“I worried you would challenge him, which would give weight to his words.”
“You mean lies.”
“Yes. I thought they were. I mean they are?—”
“They are lies!” he boomed. She kept perfectly still. He scoured a hand from his brow to his chin and returned to speaking quietly. “You denied my choice on how to proceed in the matter. You made me a fool.”
“You are not a fool.”
“You emasculated me.”
“How? Because I did not give you the chance to hit a man or put a bullet in his head?” She groaned in irritation as her nose refused to stop running. She rubbed the handkerchief to her nose and shoved the thing to the mattress.
He judged her silently. Nothing she could say would ease his pride, and the more she spoke, by the anger glinting in his narrowed eyes, the weaker her case and the more furious he became.
“You wanted something to lord over me,” he said. “You reviewed my receipts, you think I lost a small fortune, you saw where I had been in London, and you said nothing. Lovett must have specifically mentioned Vauxhall and the park. You think I”—he dipped his square chin—“you believed me to be an indiscreet whoremonger. And not only did you want the men to see me as such, you withheld your knowledge for later use, didn’t you?”
“What?” She struggled to make sense of his words, and finally his meaning sank in, completely wrong. “No, I did not. If you must know the truth?—”
“I’ve been waiting for it, so please do enlighten me.”
“I did not believe Lovett’s lies and wished to spare you the humiliation of what your past had others accusing you of. And when I reckoned your losses, when I smelled her perfume on your person, I thought, whether you regretted your actions or not, it was your burden to bear alone.”
“Ah. You did think I was an indiscreet whoremonger. You still think I lost at the tables.”
“Where is the money then?”
His grin was chilling, hard angles carving one side of his cheek. “And how was I to bear my burdens? Perhaps the rite of confession? Purchase an indulgence to absolve me of my sin? Where is Father Dunlevy when you need him? Come, wife. I’m all anticipation for the lecture you are dying to give me. Where is the brandy? I suppose I’ll have to do without. Ah, what about some cold tea? This will do.”
He plucked the tea cup from her nightstand and dwarfed a floral-cushioned chair by the window.

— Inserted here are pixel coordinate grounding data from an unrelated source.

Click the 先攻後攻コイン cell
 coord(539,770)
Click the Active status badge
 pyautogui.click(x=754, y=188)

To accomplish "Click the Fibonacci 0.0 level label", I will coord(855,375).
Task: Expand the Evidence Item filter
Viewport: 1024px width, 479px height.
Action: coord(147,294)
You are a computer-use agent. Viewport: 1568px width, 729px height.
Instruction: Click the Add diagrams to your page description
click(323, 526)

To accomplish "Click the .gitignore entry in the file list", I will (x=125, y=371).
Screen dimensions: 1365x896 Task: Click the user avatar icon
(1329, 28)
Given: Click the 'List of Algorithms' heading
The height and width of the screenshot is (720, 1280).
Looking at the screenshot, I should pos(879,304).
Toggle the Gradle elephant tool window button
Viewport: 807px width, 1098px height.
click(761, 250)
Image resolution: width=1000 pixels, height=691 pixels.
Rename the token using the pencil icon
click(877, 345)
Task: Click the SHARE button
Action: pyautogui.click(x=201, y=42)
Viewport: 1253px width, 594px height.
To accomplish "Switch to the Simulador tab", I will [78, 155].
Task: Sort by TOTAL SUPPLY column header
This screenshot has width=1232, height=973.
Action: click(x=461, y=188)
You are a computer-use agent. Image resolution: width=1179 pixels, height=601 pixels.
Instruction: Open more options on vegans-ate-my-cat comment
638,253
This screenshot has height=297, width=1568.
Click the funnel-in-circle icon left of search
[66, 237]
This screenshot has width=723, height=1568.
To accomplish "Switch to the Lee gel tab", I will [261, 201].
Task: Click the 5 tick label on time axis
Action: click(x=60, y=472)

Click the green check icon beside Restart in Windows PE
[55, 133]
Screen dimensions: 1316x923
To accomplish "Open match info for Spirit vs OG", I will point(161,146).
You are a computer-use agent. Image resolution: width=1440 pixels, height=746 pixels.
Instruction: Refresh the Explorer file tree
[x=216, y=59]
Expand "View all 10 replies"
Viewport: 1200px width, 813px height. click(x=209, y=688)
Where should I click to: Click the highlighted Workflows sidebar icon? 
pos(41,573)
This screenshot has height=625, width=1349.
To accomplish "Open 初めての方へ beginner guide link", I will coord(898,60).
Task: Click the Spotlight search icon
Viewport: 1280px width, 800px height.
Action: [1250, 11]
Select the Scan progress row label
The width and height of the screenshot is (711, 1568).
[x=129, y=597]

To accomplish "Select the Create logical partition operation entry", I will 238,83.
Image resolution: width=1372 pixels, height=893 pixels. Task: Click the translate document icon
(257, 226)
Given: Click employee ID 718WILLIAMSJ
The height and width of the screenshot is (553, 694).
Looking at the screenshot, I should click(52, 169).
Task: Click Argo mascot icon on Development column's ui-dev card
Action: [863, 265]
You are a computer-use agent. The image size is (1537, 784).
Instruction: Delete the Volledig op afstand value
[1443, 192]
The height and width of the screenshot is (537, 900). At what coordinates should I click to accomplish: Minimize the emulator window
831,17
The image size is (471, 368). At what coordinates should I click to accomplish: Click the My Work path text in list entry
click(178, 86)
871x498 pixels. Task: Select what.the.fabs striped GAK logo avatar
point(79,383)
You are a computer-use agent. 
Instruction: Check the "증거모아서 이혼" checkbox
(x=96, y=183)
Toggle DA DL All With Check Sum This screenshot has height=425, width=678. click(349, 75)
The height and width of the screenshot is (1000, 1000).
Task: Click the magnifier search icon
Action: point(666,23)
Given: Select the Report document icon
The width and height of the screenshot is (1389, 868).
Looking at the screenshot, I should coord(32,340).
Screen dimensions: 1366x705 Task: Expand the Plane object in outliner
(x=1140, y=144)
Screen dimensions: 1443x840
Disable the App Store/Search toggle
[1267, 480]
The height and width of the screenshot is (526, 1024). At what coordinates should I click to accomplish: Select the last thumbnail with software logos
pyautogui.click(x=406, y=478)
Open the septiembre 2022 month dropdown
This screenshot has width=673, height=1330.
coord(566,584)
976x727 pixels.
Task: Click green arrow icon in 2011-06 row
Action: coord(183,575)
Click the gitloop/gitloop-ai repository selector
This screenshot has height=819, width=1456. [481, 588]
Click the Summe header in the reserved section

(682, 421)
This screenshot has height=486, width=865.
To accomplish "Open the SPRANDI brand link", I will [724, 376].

That he would resort to reminding her of her faith and what it had done to them filled her with cold anger. But she would not shout. She shook with the effort to hold it in.
“Out with it.” He sipped the tea and dropped carelessly to the seat back. “Shall I help you along? I am a worthless spawn of?—”
“I hate your father! I wish he were dead!” She threw the bedcovers aside and struck out her fists. “I wish—I wish I could kill him myself!”
Her knuckles blanched white. Her breath scoured her throat. For years she had thought those sinful words, wished to scream them at the top of her lungs. Finally she had, and it was horrible and a relief all at once.
Julian looked about the room as calm as she was raging. “I don’t see my father here.”
“He is everywhere!” She shook so hard she might explode into bits. “Look around us! He is here. Inside you. Inside me. You are a man, Julian, a good man who has fought his cruelty with great courage. You are not a child to be abused and lectured. And I am not your father. Rebel against him. Fight me at will, but I refuse to abuse and lecture you. Ever!”
He studied her in the wake of her outburst. Beyond her bedroom door, footsteps hurried down the corridor. Rising from the chair, he set the cup to its saucer with a grating sound.
“Well done, Madame. Do you believe your pretty speech?”
“I do.”
“Hmmm. I wonder, is it worse to be despised or pitied? At least my father has never pitied me.”
Retrieving his cloak and boots, he left the room and slammed the door behind him.
CHAPTER THIRTY-ONE
Charles Childers,a master shipwright before Julian had been born, owner of four yards, was a short, lanky man with large forearms, a bald pate he bewigged only in winter, and a mind that never forgot a slight.
Once, George Honeycutt, Julian’s old master, had disagreed with Childers on the best way to scarf a keel. Honeycutt had been proven right, and when Honeycutt had died from a heart seizure shortly after Julian had received Kitty’s goodbye letter, Childers had purchased Honeycutt’s yard and thrown his wife and daughter out on their arses.